● TASK PROMPT:
Set down each line of the records once more, precisely, and omit the pictures.

● THE DATA:
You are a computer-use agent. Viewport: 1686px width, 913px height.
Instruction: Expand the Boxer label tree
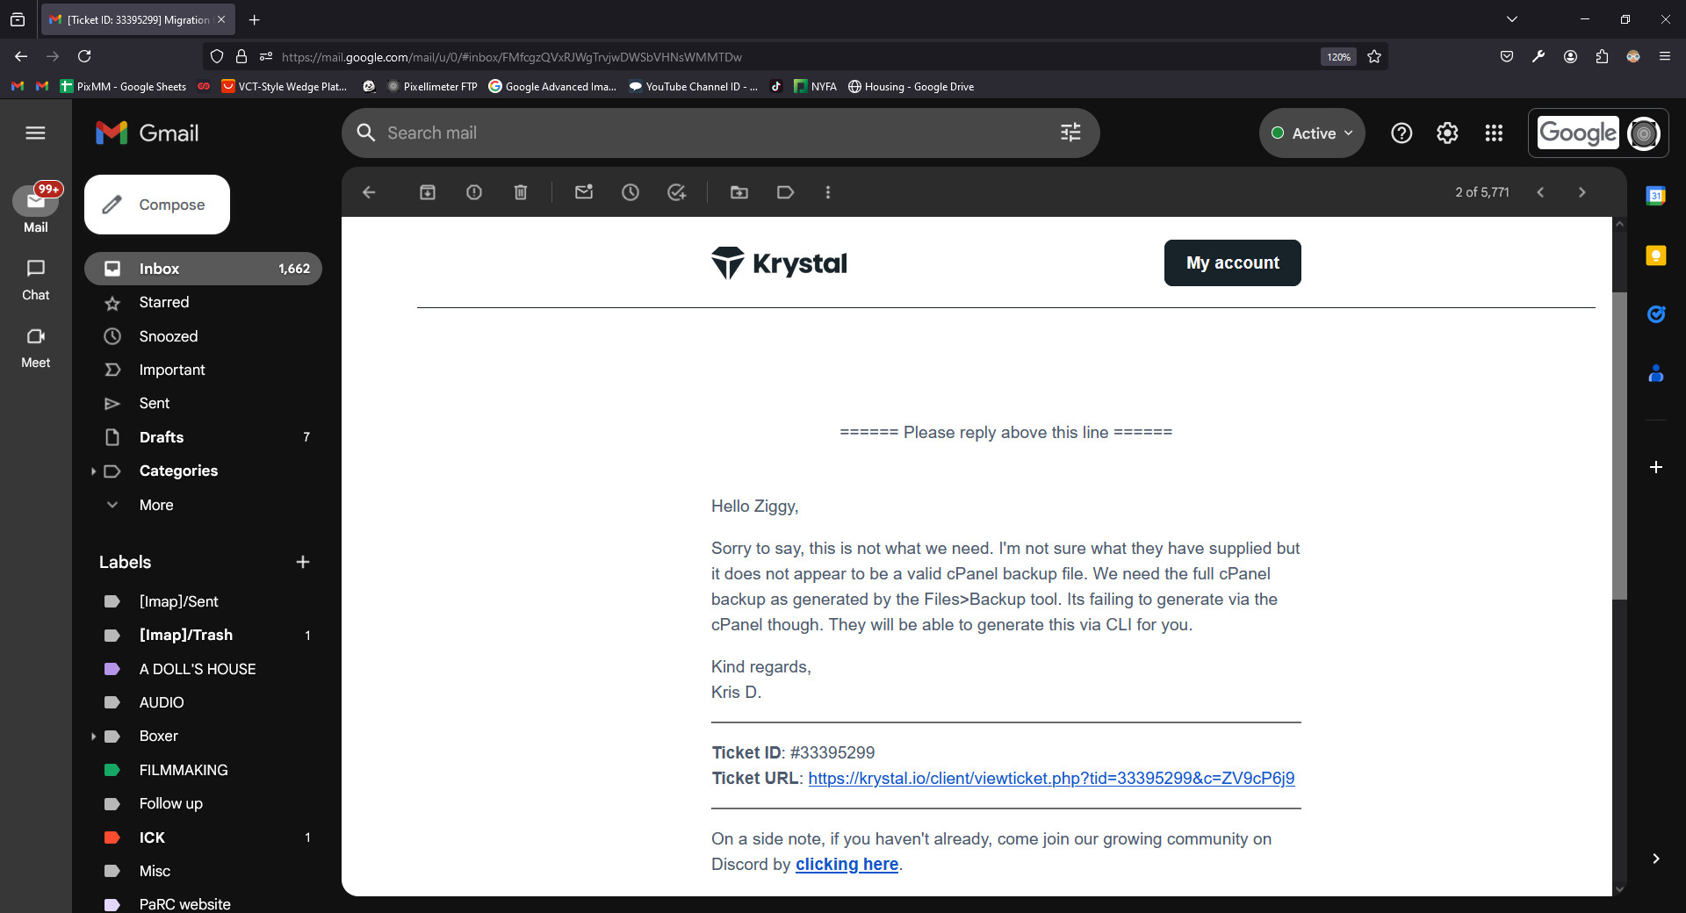[93, 737]
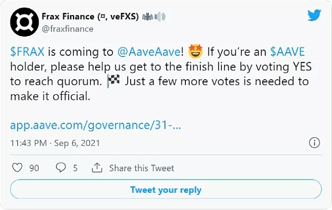Like the tweet with the heart icon
Image resolution: width=332 pixels, height=210 pixels.
pyautogui.click(x=17, y=167)
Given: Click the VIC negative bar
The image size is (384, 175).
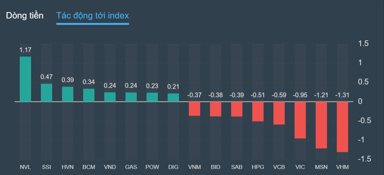Looking at the screenshot, I should coord(300,120).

● OUTPUT BELOW:
You are a computer-use agent. Viewport: 1686px width, 913px height.
Instruction: Expand the Boxer label tree
[93, 737]
Like the tweet with the heart icon
Image resolution: width=332 pixels, height=210 pixels.
pyautogui.click(x=17, y=167)
Given: Click the VIC negative bar
The image size is (384, 175).
Looking at the screenshot, I should coord(300,120).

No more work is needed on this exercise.